**Required tasks**
[a] Can you repeat the passage on the Proceedings word for word, beginning at the words "The question that" and stopping after "were sentenced to?"?
[b] Would you reproduce the rows exactly, starting at the line that contains "You are a GUI" and continuing through the last line of the rows, with the pictures left out?
====== Provided text
The Proceedings clearly contain a huge amount of information, but they don’t record everything – like any historical source, they are selective in what they document. The amount of information that was recorded in the Proceedings on crimes, verdicts, punishments, defendants and so on also varied over time. And whilst the digitization of the Proceedings by The Old Bailey Online has revolutionised the way in which we search and use this rich historical resource, this also has its limits. The marking-up of the text of the Proceedings (assigning tags to particular pieces of information in the text – such as name or crime – so that this information can be systematically searched) makes it possible to undertake sophisticated statistical analysis. Crimes, verdicts, punishments, defendant age and defendant gender can all be counted at the click of a mouse. Nevertheless, marking-up inevitably involves choices (about what information to tag and the level of detail that is tagged), and those choices limit the ways in which the Proceedings can be studied using computers.

Statistical searches of the Proceedings can be carried out through The Old Bailey Online

Statistical searches of the Proceedings can be carried out through The Old Bailey Online

The question that we might ask, then, is what are the limitations of the Proceedings as a source of data on such things as punishments, defendant age and gender? Taking the Proceedings in their entirety, what are the limits in terms of the information that was recorded in the original trial reports? How frequently, for example, was the age of the defendant recorded? And what are the limits in terms of what we can actually search for systematically using digital technologies? Can we, for instance, systematically determine the lengths of imprisonment which offenders were sentenced to?
============
====== Available records
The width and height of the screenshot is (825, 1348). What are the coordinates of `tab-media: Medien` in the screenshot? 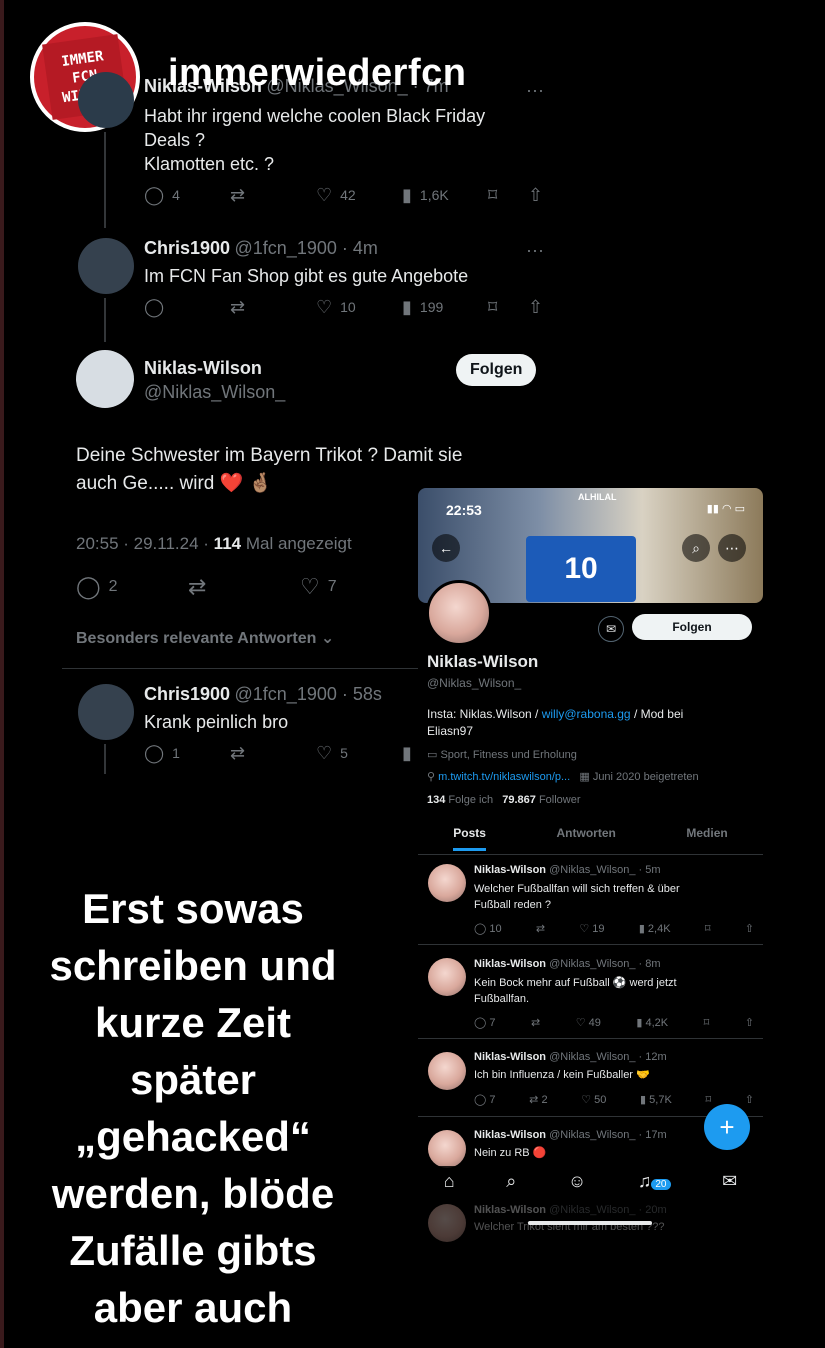 It's located at (706, 838).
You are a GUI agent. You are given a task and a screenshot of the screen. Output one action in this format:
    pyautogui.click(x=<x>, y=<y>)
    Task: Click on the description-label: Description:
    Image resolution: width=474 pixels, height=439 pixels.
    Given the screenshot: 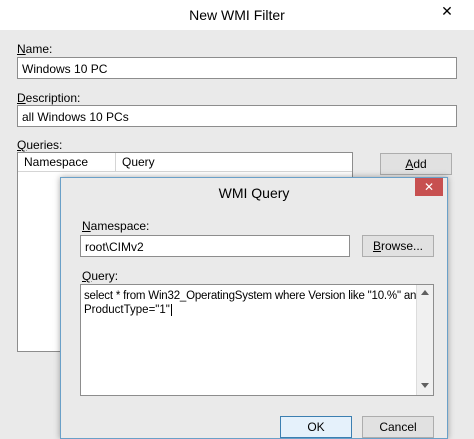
============
**Numbered answers**
[a]
The question that we might ask, then, is what are the limitations of the Proceedings as a source of data on such things as punishments, defendant age and gender? Taking the Proceedings in their entirety, what are the limits in terms of the information that was recorded in the original trial reports? How frequently, for example, was the age of the defendant recorded? And what are the limits in terms of what we can actually search for systematically using digital technologies? Can we, for instance, systematically determine the lengths of imprisonment which offenders were sentenced to?

[b]
You are a GUI agent. You are given a task and a screenshot of the screen. Output one action in this format:
    pyautogui.click(x=<x>, y=<y>)
    Task: Click on the description-label: Description:
    Image resolution: width=474 pixels, height=439 pixels.
    Given the screenshot: 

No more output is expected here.